#### Exercises to complete
• A. In the article on reusing domain models, rewrite the passage between "Last week I" and "reuse could work.", inclusive, replacing "interface" with "abstraction".
• B. Extend the article on reusing domain models, starting after its last sentence.

#### Document passage
:::::
Last week I wrote about when to add an interface to a class. The article finishes with the claim that classes from the application's domain don't usually need an interface. The reason is that domain code isn't going to be swapped out with something else. This code is the result of careful modelling work that's done based on the business domain that you work with. And even if you'd work on, say, two financial software projects in a row, you'll find that the models you produce for each of them will be different in many subtle (if not radical) ways. Paradoxically you'll find that in practice a domain model can sometimes be reused after all. There are some great examples out there. In this article I explain different scenarios of where and how reuse could work.
In "Facts and Fallacies of Software Engineering" (2002), Robert Glass speaks about reuse-in-the-small:
Reuse-in-the-small (libraries of subroutines) began nearly 50 years ago and is a well-solved problem.
:::::
#### Supplied information
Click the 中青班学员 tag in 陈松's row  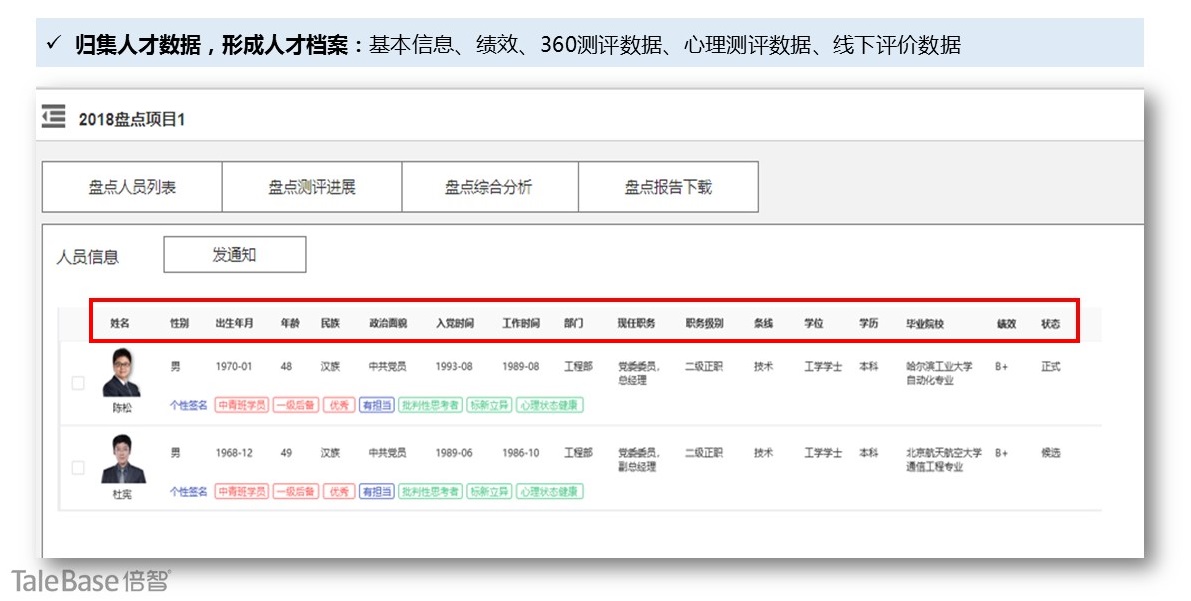point(241,406)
:::::
#### Per-task outputs
• A.
Last week I wrote about when to add an abstraction to a class. The article finishes with the claim that classes from the application's domain don't usually need an abstraction. The reason is that domain code isn't going to be swapped out with something else. This code is the result of careful modelling work that's done based on the business domain that you work with. And even if you'd work on, say, two financial software projects in a row, you'll find that the models you produce for each of them will be different in many subtle (if not radical) ways. Paradoxically you'll find that in practice a domain model can sometimes be reused after all. There are some great examples out there. In this article I explain different scenarios of where and how reuse could work.

• B.
Reuse in software is quite possible, but only if the amount of shared code is relatively small. Examples of components with the right size in the PHP ecosystem would be:
- Flysystem (filesystem abstraction)
- ProxyManager (proxy generation)
- JMSSerializer (object serialization)
- Symfony Validator (validation)
And so on. The idea being: if the library is basically a utility function that "got a bit out of hand", but is flexible at the same time, supporting many different use cases, then we can speak of successful reuse. In particular because PHP package maintainers tend to set a very high standard for themselves: every quality indicator should be green, 100%, etc. And so it can happen that these packages have millions and millions of downloads.
By the way, I also count frameworks as successful reuse-in-the-small: most of them are a collection of utility-like libraries anyway, and they rarely get in the way in terms of flexibility, at least in my experience; you can build any web application on top of any of them.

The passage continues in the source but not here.